Exercise instructions: The answer is a number and only a number: how many lines of the data include the string "thumbnail"?
:: Data supplied
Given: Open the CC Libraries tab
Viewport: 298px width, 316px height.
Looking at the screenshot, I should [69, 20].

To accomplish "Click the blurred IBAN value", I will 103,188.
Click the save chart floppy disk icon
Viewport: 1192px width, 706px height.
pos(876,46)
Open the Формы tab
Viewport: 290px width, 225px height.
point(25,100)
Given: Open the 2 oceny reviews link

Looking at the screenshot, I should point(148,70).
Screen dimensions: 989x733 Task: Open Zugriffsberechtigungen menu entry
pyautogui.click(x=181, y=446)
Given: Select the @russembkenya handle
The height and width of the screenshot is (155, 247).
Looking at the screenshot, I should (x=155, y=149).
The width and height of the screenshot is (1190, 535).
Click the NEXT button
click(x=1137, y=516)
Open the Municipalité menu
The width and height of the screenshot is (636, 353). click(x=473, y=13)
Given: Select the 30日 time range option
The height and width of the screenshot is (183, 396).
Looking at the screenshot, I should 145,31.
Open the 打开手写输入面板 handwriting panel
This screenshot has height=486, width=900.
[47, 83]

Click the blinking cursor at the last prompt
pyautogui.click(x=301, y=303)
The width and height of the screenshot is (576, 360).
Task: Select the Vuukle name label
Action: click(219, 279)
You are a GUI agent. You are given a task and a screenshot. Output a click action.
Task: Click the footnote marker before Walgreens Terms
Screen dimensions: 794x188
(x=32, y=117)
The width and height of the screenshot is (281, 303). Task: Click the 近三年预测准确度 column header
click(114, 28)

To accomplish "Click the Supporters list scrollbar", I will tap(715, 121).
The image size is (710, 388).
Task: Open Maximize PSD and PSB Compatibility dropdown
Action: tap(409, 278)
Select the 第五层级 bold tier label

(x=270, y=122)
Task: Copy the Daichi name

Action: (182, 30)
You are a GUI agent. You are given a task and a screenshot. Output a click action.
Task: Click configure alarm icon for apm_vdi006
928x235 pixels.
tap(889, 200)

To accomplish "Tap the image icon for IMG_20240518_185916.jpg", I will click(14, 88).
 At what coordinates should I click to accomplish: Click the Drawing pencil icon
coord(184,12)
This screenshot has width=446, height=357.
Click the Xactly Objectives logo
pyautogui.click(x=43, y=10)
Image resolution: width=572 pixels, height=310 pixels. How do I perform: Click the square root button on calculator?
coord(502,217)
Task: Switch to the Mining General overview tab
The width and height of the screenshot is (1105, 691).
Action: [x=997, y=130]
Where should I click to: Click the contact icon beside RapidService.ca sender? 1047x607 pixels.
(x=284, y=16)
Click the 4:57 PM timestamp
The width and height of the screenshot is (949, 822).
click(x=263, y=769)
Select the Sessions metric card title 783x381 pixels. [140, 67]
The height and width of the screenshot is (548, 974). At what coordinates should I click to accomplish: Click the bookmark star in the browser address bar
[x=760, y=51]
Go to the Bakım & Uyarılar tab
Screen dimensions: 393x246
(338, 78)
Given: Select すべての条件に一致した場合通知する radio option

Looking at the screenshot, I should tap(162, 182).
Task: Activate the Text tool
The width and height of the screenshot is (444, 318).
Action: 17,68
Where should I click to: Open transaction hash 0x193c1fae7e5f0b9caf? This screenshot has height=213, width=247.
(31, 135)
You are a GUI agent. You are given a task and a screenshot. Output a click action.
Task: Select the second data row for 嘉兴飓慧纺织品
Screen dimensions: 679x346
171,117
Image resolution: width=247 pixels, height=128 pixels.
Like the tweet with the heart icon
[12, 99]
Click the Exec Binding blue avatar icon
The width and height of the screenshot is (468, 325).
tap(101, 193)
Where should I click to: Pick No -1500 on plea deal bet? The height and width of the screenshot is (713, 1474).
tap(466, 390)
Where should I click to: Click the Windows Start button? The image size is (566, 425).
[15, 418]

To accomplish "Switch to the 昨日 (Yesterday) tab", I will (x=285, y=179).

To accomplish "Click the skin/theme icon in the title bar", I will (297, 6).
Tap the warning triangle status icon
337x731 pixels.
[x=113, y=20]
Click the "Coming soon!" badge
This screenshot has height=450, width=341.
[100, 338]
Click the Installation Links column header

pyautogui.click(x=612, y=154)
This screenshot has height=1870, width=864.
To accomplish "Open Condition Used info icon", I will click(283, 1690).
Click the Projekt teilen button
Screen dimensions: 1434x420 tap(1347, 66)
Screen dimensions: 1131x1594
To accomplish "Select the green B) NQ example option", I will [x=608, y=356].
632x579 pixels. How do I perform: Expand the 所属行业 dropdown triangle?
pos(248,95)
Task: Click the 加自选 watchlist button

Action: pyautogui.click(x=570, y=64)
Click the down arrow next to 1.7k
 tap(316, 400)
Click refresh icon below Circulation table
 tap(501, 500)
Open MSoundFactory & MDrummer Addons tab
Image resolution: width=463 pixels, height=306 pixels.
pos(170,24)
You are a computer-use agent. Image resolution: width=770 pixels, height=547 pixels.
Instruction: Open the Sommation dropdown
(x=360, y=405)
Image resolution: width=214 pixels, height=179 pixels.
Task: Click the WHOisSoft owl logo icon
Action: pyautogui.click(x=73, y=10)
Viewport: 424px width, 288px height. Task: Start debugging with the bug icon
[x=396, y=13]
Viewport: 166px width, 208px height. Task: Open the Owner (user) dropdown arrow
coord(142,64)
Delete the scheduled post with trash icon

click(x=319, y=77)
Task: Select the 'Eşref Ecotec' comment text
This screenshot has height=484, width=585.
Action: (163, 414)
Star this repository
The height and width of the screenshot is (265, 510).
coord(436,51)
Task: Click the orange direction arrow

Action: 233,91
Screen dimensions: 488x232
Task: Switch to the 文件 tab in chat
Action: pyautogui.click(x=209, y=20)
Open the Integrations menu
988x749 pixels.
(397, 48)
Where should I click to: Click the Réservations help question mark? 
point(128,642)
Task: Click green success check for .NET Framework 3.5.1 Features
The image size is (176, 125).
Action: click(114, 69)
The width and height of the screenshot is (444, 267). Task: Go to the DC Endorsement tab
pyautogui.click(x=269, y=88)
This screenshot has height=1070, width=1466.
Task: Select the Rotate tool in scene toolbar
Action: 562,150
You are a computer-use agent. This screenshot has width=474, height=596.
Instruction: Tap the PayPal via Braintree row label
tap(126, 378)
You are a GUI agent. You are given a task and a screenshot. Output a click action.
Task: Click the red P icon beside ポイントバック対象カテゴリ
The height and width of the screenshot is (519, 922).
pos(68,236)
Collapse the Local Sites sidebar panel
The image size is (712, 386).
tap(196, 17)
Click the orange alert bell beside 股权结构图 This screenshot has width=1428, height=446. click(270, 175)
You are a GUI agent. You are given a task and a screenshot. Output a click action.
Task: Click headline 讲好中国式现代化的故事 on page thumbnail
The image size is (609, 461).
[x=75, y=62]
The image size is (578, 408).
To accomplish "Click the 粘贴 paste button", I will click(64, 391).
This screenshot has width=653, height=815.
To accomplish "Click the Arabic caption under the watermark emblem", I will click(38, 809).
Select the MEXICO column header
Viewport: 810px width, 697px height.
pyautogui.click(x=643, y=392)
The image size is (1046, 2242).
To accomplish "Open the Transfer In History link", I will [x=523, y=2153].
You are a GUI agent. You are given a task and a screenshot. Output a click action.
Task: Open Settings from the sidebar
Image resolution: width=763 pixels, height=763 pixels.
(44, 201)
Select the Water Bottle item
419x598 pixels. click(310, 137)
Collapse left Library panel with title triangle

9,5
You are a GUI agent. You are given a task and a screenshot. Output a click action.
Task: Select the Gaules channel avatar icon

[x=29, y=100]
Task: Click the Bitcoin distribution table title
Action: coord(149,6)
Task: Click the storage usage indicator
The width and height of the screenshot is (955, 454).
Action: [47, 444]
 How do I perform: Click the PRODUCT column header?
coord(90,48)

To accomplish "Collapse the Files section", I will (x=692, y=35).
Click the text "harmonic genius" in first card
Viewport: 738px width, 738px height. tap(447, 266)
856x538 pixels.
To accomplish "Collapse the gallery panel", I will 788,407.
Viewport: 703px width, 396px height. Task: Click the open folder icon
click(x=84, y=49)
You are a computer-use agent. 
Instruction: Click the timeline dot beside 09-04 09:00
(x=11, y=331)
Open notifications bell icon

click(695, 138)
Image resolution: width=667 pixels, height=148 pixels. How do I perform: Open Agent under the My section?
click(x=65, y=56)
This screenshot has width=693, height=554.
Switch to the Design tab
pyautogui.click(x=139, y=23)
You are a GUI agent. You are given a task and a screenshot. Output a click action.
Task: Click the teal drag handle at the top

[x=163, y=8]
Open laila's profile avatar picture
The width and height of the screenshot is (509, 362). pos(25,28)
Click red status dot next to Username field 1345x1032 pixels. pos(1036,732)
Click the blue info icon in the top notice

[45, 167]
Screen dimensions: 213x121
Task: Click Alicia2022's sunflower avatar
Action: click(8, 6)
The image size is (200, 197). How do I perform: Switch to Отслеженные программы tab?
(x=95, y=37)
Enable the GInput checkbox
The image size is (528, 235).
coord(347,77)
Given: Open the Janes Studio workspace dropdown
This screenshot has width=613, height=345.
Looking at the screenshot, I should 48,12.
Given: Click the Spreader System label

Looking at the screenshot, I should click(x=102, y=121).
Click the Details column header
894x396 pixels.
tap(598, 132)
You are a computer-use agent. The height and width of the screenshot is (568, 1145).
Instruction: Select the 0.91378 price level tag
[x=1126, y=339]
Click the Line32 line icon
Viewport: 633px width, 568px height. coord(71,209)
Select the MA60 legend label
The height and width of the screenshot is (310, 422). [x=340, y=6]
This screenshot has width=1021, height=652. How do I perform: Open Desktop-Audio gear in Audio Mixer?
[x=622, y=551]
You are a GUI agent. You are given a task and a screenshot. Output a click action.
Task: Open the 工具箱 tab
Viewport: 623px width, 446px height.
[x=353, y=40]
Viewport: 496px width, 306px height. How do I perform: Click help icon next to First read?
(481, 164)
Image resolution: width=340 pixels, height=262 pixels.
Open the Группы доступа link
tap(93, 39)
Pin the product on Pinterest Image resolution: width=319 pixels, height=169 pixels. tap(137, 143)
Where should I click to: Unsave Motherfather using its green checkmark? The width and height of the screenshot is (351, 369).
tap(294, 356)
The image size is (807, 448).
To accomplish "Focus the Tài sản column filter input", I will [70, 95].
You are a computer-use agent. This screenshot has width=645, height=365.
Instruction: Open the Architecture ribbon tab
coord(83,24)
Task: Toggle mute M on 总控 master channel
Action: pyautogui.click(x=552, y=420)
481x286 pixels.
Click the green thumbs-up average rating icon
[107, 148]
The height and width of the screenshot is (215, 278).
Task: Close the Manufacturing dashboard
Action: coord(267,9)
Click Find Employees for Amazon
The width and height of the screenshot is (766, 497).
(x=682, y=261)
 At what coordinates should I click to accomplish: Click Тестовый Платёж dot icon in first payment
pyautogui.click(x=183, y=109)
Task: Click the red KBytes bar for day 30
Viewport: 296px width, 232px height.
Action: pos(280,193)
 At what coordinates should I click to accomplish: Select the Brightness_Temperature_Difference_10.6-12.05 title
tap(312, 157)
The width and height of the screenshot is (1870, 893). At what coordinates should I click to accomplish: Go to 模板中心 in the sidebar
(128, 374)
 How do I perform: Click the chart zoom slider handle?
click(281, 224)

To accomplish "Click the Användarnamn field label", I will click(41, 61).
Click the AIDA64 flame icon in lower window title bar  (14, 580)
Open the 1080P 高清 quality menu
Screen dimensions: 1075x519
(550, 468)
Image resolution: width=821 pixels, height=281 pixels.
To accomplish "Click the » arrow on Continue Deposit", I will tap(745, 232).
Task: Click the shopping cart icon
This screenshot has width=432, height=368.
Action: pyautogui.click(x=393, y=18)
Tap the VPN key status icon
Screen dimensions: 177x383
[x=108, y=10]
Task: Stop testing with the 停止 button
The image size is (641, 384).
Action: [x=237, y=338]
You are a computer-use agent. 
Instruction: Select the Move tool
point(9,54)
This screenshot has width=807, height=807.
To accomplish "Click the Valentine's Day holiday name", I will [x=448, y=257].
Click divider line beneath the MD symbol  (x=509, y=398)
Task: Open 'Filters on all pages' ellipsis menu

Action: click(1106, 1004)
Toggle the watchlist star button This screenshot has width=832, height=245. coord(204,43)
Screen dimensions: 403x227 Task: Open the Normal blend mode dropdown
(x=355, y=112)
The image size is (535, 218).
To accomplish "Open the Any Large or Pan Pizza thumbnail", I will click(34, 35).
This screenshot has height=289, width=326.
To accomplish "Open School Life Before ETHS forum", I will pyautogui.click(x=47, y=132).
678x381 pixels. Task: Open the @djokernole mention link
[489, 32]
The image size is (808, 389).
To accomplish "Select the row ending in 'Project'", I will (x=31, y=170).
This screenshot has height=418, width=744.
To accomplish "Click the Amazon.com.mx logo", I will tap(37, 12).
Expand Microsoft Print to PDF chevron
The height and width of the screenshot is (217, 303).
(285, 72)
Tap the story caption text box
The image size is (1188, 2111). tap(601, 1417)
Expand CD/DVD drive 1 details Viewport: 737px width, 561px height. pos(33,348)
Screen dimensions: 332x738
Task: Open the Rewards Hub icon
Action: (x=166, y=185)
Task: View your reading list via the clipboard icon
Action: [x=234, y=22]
::::
Expected answer: 2